• **Document extract**:
--------------------

Posted by:Steve White

#12  BTW, most of the Soviet "COSMOS" satellites were spy satellites. Their resolution was about a third of ours at best. The book "Deep Black" has some good information about our early photo satellites. Some of what is talked about in there is true, some of it isn't. Definitely worth a read, though.
Posted by: Old Patriot   2011-12-27 20:33  

#11  One thing you have to understand, and this marks the difference between US intelligence and that of most other countries. Virtually every inch of that imagery was scanned from each mission. Ninety percent of the work was done by kids under 25.

My unit (1st TAC Recon Squadron) set an all-time record for tactical intelligence during a NATO Tac Eval in 1987. That didn't surprise the examiners half as much as the average age of the unit's PIs was 24, even with me at 42 bringing up the average. And yes, the security clearances for satellite imagery were something else!
Posted by: Old Patriot   2011-12-27 20:30  

#10  I worked the other end. I looked at several dozens of miles of that imagery during my 26 years in the Air Force. I first worked this in 1970, and I also worked some of the last actual mission (the one before the last launch, which didn't make it). There was an article on Smithsonian, I believe, that showed the actual satellite. The monster is HUGE! It was an achievement that let us track the development and deployment of every Russian weapons system since the T-70 tank. It was one of the crowning achievements of US Intelligence.
Posted by: Old Patriot   2011-12-27 20:26  

#9  I was involved with the sensor hardware. The clearance interviews were unforgettable.
Posted by: KBK   2011-12-27 19:40  

#8  Oh, agreed P2K. Agreed, heartily.
Posted by: lotp   2011-12-27 09:08  

#7  ..yes, but never used to humiliate and dismiss their agents and useful idiots in America who continuously pushed for more useless treaties and agreements only designed to hobble American security. With the record at hand we should have used it to brand the creatures as socially and culturally unacceptable as slavers in the aftermath of the Civil War.
Posted by: P2Kontheroad   2011-12-27 09:06  

#6  Corona and Gambit. But neither had the resolution or sophistication of Hexagon

True, but a bit misleading. Hexagon's great advantage was its ability to take panoramic scans in which each frame had high resolution. Upon command from ground controllers, film sequences were exposed, cut, wound, placed in cannisters and dropped for surreptitious recovery. Several of the Hexagon vehicles made multiple scans with very high-value mission impact.

We take repeated use for granted with digital imagery. It was an amazing engineering and operational feat with film. These systems were complex and were used only for the most important reconnaisance missions where imagery was crucial but we could not risk use of U2s.

--------------------

Carry on the forum thread about Cold War spy satellites from its last line.

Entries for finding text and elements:
--------------------

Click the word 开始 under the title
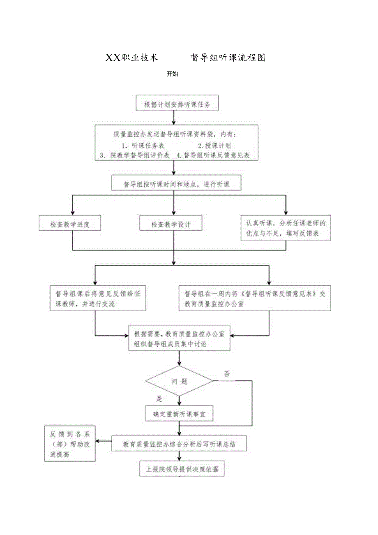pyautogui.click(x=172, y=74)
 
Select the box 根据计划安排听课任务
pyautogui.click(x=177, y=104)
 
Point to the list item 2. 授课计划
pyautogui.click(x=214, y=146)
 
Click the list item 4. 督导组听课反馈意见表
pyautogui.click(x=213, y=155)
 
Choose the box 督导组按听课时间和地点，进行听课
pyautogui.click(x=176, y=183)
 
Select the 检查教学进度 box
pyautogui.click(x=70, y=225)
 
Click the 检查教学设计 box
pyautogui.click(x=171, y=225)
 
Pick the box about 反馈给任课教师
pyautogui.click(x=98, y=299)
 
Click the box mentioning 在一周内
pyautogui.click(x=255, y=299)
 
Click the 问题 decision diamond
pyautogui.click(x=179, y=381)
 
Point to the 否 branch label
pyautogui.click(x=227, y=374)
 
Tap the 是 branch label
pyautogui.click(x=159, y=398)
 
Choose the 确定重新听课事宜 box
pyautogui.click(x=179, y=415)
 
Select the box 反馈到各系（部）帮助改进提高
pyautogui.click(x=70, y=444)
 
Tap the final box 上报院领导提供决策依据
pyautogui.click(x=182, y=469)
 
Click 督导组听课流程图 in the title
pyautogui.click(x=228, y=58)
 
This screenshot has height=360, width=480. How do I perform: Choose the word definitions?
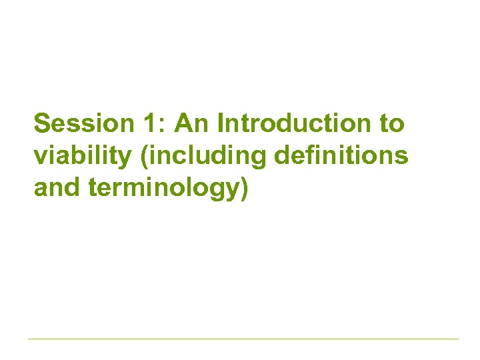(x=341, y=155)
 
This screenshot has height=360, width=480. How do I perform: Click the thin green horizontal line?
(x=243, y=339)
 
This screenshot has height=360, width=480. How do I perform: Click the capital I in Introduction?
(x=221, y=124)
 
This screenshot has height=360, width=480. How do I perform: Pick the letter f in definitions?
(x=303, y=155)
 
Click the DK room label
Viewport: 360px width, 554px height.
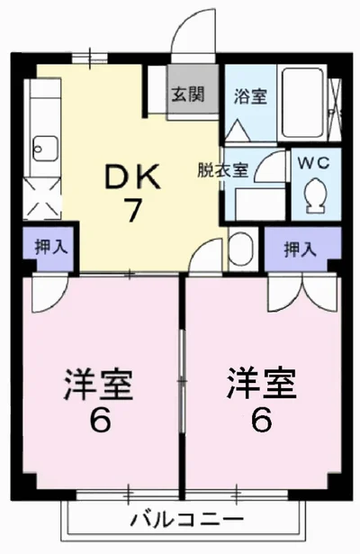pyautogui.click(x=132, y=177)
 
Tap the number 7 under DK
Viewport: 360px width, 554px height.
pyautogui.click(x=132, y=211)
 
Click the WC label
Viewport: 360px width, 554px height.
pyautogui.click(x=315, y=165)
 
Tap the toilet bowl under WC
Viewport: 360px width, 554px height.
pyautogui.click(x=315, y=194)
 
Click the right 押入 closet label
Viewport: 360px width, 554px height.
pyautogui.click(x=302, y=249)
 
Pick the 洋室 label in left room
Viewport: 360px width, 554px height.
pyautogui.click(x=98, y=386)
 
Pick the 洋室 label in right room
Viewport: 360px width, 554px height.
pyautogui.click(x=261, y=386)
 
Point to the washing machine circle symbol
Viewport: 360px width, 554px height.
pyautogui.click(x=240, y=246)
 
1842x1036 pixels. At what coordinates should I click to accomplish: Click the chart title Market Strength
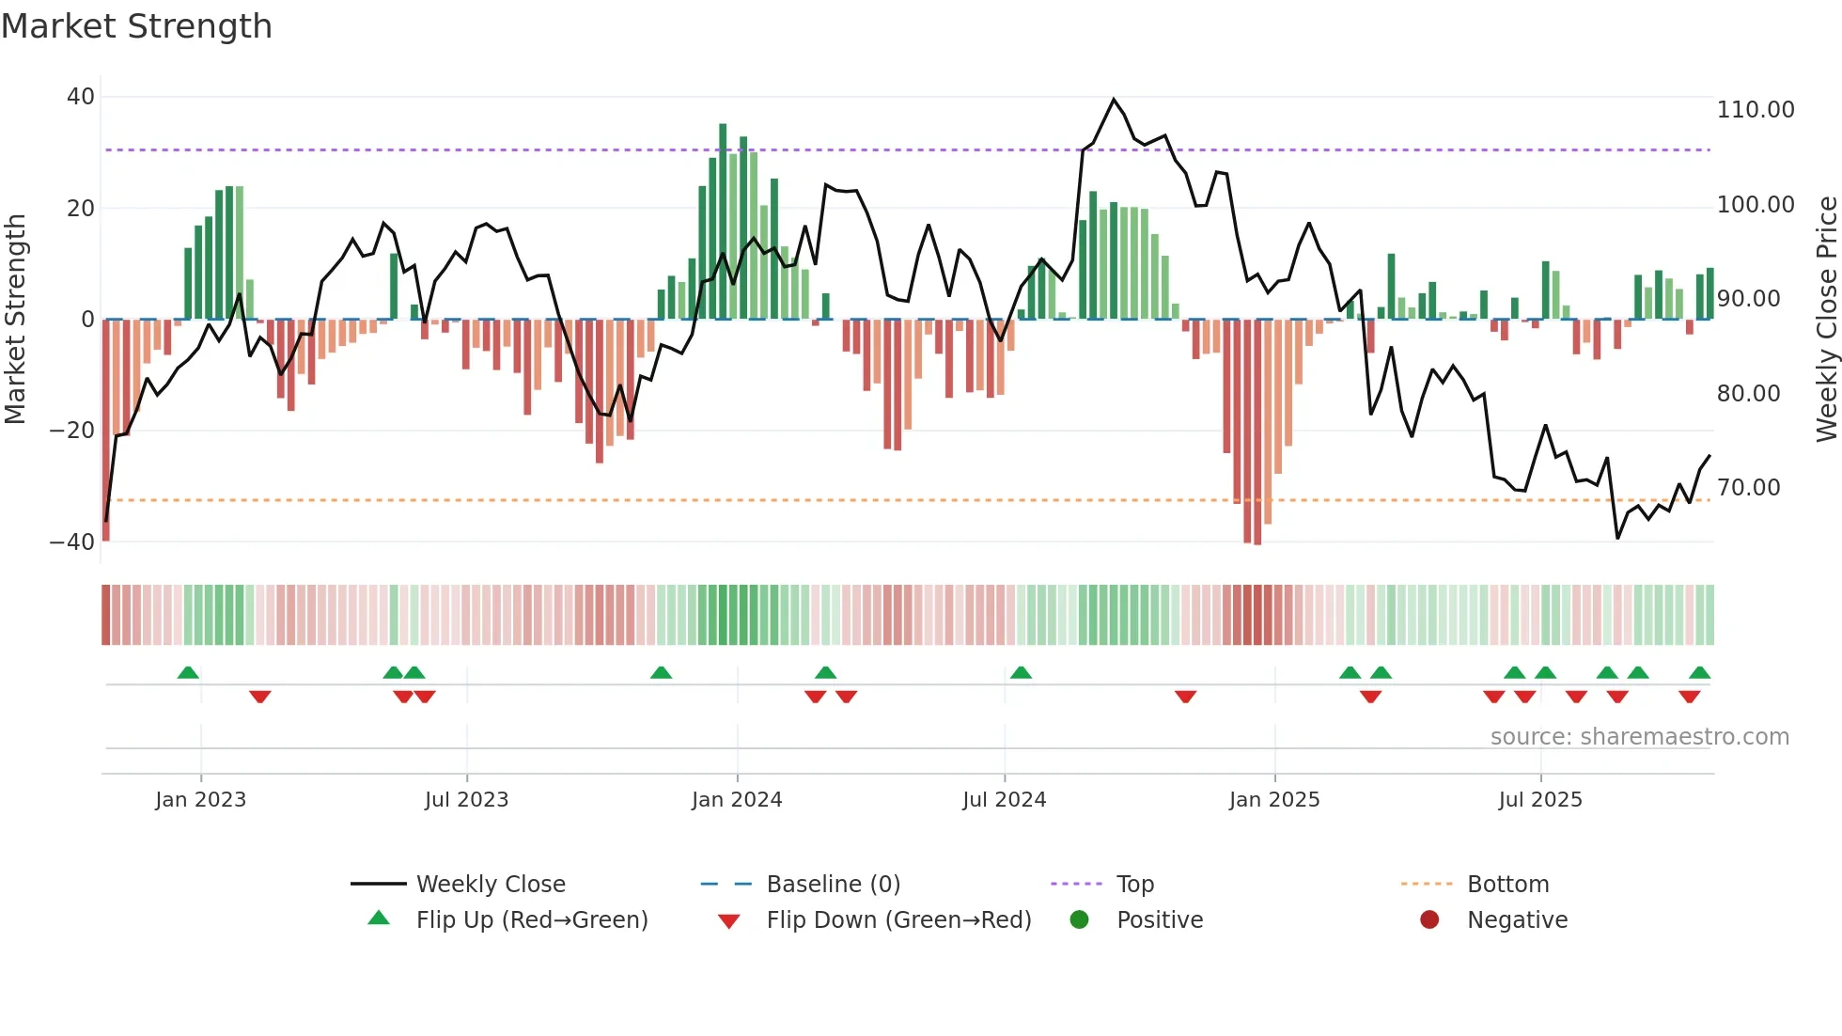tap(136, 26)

--------------------

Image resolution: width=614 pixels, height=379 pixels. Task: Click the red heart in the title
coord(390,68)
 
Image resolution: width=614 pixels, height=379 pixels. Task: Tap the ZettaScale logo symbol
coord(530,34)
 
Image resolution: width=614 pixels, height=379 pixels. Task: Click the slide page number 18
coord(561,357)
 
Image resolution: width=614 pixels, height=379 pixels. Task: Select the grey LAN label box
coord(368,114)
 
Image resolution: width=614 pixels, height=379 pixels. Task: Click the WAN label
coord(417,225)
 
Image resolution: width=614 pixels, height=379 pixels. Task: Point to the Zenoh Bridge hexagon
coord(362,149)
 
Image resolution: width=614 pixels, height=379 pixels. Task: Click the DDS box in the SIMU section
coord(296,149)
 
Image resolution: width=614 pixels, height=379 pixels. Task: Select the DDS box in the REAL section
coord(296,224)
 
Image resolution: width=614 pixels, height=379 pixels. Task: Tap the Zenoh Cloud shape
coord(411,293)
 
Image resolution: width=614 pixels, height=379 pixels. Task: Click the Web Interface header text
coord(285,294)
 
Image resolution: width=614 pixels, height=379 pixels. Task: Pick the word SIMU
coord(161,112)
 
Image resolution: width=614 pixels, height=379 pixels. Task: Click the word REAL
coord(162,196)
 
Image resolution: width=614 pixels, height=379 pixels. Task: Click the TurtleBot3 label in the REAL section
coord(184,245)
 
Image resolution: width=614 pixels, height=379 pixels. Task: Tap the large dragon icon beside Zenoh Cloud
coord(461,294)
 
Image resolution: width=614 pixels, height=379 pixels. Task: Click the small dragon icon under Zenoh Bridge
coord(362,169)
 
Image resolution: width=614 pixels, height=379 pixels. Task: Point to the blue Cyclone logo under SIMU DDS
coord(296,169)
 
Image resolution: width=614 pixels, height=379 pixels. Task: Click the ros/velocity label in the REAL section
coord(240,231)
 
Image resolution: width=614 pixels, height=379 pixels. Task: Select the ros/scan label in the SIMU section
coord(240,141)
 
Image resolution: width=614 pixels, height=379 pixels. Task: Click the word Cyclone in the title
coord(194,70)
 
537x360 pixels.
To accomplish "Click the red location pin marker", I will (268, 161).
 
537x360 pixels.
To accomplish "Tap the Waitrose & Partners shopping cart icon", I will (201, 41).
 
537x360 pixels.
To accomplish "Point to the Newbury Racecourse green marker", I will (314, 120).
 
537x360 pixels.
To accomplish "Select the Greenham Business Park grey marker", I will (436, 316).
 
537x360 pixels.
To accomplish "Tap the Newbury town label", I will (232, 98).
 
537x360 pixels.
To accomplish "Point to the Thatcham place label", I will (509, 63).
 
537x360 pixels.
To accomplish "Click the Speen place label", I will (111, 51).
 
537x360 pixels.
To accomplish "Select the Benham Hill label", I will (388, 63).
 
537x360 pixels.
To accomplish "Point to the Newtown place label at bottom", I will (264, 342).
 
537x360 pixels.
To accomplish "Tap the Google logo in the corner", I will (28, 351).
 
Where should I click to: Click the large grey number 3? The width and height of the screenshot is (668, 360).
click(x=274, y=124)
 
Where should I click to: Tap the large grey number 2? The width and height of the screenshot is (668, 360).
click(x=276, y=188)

--------------------

• **Answer to this problem**:
The Soviets lied, cheated on signed treaties and proliferated greatly. Imagery and ELINT systems helped us catch them at it and counter some of that behavior.
Posted by: lotp   2011-12-27 08:47  

#5  given that the soviet union collapsed from internal forces, a lot of this high tech spy stuff was almost certainly unnecessary

Really, Lord Garth? You're quite sure of that?

I'm not. For one thing, those satellites gave us significant negotiating power in arms limitation talks. And not only with regard to nuclear weapons. They, along with defectors, allowed us to judge the hideous extent of Soviet bioweapons research - as evidenced, among other things, by the effects of the leak of weaponized anthrax at Sverdlosk, an event that the Soviets denied happened but for which we had photographic evidence, courtesy of "this high tech spy stuff". (We later also verified the mind boggling extent of their bioweapons manufacturing program - they had huge amounts of several agents weaponized and stockpiled.)

Had the US not had the capabilities to detect and on occasion to demonstrate that we could detect key Soviet assets and behaviors, the USSR would not have collapsed internally nearly so quickly, if at all.
Posted by: lotp   2011-12-27 08:39  

#4  The Soviets didn't need satellites because they could just send a guy from their embassy with a car and binoculars.

We're not a police state, and they were.
Posted by: gromky   2011-12-27 08:14  

#3  and given that the soviet union collapsed from internal forces, a lot of this high tech spy stuff was almost certainly unnecessary
Posted by: Lord Garth   2011-12-27 06:59  

#2  Wouldn't a manned satellite be a spacecraft?
Posted by: gromky   2011-12-27 02:50  

#1  I heard from a friend of mine who was in the Russian military that they had a manned satellite to do the same thing. Probably not as nice pictures though. :-)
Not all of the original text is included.